Japan used so-called stealth intervention in November as the government sought to stem yen gains that hammered earnings at makers of exports ranging from cars to electronics.
Japanese Ministry of Finance data released yesterday showed Japan conducted ￥1.02 trillion (US$13.3 billion) worth of unannounced intervention during the first four days of November last year, after selling a record ￥8.07 trillion on Oct. 31, when the yen climbed to a post-World War II high of ￥75.35 against the US dollar.
The currency’s strength has eroded profits at exporters such as Sharp Corp and Honda Motor Co, just as faltering global growth undermines demand.
“Japan has clearly shown its intention to stop a further appreciation of the yen, and there is a high chance” for more yen selling, said Hideki Shibata, a senior strategist for rates and foreign exchange at Tokai Tokyo Research Center Co.
“Caution against intervention has increased in markets,” he added.
The unannounced yen sales in November were the most effective strategy to weaken the currency, a Japanese official said in Tokyo yesterday on condition of anonymity.
Japanese Minister of Finance Jun Azumi said he would not rule out any options to curb the yen’s appreciation and that he would take action whenever necessary.
His comment came a week after Sharp, Japan’s largest maker of LCD panels, forecast its worst annual loss since its founding a century ago, with its president saying exporting is “nearly impossible” with the strong yen.
Panasonic Corp, Japan’s biggest appliance maker, forecast a ￥780 billion loss, the worst since the Osaka-based company was established in 1918.
Honda, the nation’s third-largest automobile maker, forecast last Tuesday that net income for the 12 months ending next month would decline to a three-year low of ￥215 billion.
The company estimates its operating income is cut by ￥15 billion for every ￥1 gain against the US dollar.
The Bank of Japan last month lowered its forecast for economic growth to 2 percent in the year starting in April, from an October estimate of 2.2 percent, citing a slowdown overseas and the stronger yen.
The US Treasury Department criticized Japan in a December report for unilaterally selling its currency in August and October, saying the Asian nation should focus on steps to “increase the dynamism of the domestic economy.”
Intervention is an option if the yen moves excessively, Naoyuki Shinohara, a deputy managing director at the International Monetary Fund, said in an interview in Tokyo on Friday.
“We do not believe that the intervention over a period of several days by Japanese authorities signals a significant shift in tactics compared to previous interventions,” Osamu Takashima, Issei Suzuki and Todd Elmer, foreign-exchange strategists at Citibank Japan Ltd in Tokyo, wrote in a note to clients yesterday.
“Investors may be inclined to sell into any renewed bout of intervention on USD-JPY on a breakdown beneath recent range lows,” they said.

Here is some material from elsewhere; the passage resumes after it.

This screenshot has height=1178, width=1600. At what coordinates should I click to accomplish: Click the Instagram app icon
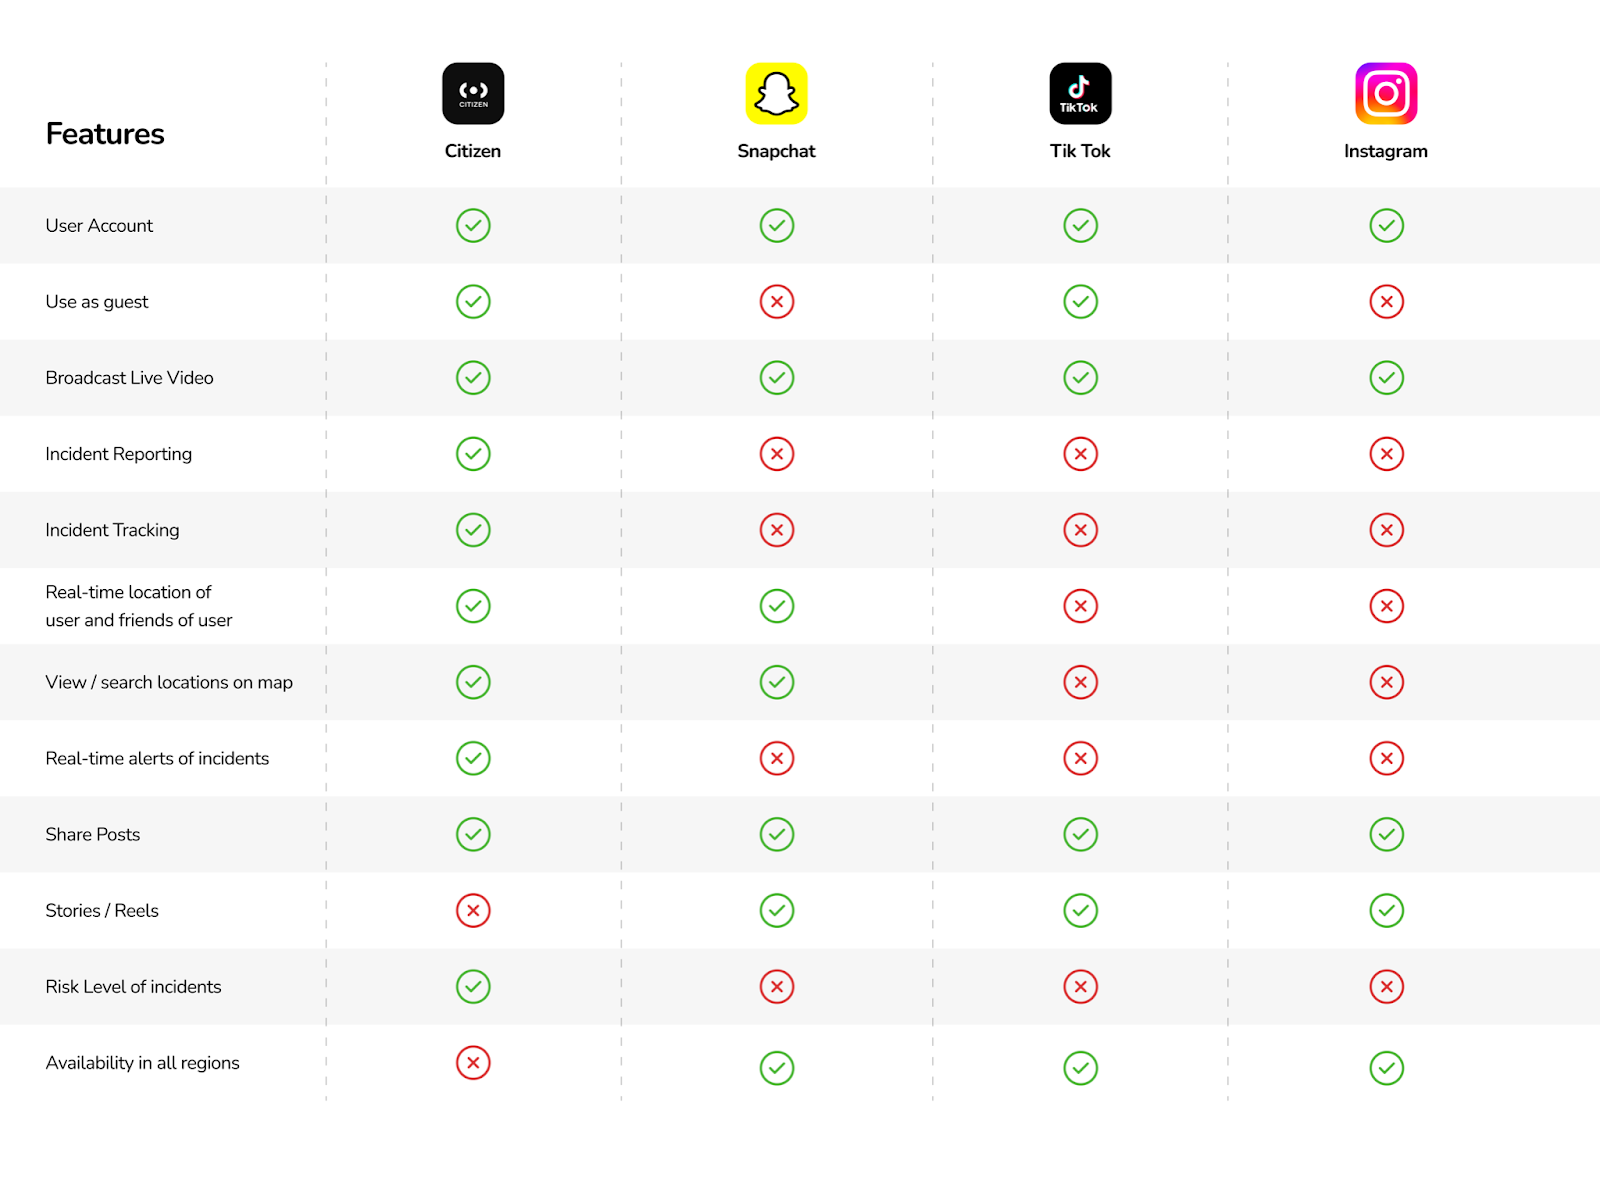1386,94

The first intervention last year was a ￥692.5 billion sale on March 18, when the Bank of Japan led a coordinated effort with G7 nations to counter a jump in the yen after a record earthquake struck Japan a day earlier, stoking speculation that companies would repatriate overseas assets to pay for rebuilding.
Japanese Prime Minister Yoshihiko Noda, who was finance minister at the time, ordered the nation’s central bank to intervene again unilaterally on Aug. 4.